(Material supplied begins)
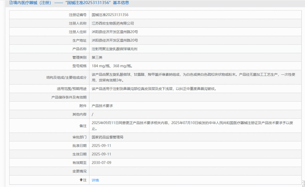305x187 pixels.
Task: Click the 适用范围/预期用途 description text
Action: pyautogui.click(x=154, y=89)
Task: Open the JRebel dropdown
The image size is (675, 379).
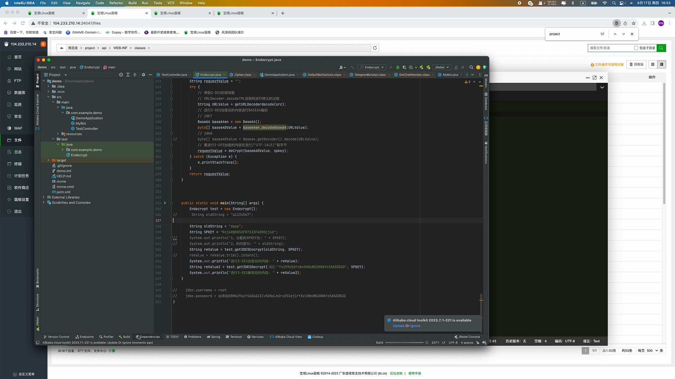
(Material supplied ends)
Reproduce, with the pictures omitted, exactly those lines that run from the line with "Task: Open the JRebel dropdown" to the last line of the material, both ends included.

Task: Open the JRebel dropdown
The image size is (675, 379).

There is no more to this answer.